▶ What this task involves
Go through the records and copy each line where the word "will" occurs.

▶ Supplied records
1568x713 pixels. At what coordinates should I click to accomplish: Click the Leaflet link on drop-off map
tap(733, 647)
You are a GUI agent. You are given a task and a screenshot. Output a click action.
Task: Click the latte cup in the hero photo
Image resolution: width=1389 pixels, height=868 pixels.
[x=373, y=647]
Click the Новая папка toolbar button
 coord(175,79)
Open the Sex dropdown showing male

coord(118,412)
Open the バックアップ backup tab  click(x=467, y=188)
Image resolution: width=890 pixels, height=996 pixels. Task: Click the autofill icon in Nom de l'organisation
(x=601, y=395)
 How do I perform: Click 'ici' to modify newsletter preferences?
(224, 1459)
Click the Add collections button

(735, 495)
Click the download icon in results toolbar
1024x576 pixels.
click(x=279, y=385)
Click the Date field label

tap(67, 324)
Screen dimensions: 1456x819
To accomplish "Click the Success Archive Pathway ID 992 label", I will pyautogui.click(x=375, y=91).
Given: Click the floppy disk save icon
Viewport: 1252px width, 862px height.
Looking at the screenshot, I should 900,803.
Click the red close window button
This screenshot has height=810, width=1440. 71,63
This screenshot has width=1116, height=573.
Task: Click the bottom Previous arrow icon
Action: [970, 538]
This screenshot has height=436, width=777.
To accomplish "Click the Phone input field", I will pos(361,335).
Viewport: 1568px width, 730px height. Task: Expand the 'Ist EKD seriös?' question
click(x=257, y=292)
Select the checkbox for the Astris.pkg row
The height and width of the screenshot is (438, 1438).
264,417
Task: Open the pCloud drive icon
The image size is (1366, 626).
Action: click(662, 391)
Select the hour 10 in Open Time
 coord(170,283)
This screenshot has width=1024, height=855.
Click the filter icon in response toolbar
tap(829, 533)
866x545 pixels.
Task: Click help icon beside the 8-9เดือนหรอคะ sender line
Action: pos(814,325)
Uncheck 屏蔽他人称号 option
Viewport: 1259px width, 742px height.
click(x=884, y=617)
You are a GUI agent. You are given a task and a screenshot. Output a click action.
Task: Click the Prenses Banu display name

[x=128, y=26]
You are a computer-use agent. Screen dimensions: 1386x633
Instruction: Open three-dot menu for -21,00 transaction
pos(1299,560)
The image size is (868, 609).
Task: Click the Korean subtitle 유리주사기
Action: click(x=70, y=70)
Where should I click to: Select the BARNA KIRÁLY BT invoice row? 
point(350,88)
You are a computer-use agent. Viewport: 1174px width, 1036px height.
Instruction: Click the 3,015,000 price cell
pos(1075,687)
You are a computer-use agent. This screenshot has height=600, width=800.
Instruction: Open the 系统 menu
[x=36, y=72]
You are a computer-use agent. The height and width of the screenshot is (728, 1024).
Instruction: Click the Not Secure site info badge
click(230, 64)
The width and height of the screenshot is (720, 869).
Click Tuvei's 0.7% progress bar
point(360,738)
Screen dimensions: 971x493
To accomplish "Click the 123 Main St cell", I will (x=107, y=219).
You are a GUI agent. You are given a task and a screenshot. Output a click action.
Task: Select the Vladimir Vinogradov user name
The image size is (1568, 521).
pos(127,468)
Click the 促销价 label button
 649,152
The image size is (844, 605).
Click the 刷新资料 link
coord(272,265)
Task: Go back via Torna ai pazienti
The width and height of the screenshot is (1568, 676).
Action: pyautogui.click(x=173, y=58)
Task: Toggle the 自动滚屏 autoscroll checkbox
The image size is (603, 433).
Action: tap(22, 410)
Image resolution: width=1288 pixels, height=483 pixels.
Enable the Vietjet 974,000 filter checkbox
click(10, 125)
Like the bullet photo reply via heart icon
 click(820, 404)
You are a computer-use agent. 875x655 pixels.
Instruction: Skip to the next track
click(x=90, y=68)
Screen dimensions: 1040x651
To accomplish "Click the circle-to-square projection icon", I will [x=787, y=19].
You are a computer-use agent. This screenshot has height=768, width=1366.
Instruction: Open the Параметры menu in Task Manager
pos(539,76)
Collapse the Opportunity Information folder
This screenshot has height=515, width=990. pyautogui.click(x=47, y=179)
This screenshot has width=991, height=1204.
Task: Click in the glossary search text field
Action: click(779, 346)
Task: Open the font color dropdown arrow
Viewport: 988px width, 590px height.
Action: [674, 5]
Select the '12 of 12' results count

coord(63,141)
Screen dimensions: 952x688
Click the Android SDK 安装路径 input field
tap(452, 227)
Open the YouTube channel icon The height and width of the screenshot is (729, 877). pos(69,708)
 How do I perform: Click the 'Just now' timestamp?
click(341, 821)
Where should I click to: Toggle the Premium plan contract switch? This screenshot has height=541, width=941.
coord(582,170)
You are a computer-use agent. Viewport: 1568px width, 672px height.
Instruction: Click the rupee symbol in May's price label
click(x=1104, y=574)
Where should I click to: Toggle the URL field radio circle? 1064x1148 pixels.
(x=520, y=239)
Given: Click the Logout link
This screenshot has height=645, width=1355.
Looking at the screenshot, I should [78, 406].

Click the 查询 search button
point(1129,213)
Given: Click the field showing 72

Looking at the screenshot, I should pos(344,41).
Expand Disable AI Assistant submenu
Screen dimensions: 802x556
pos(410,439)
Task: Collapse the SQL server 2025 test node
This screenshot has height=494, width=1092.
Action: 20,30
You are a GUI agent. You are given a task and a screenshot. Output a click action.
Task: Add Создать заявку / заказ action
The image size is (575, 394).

▶ Final answer
To accomplish "Click the Success Archive Pathway ID 992 label", I will pyautogui.click(x=375, y=91).
To accomplish "Click the Phone input field", I will pos(361,335).
To accomplish "Click the 123 Main St cell", I will (x=107, y=219).
To accomplish "Click the circle-to-square projection icon", I will [x=787, y=19].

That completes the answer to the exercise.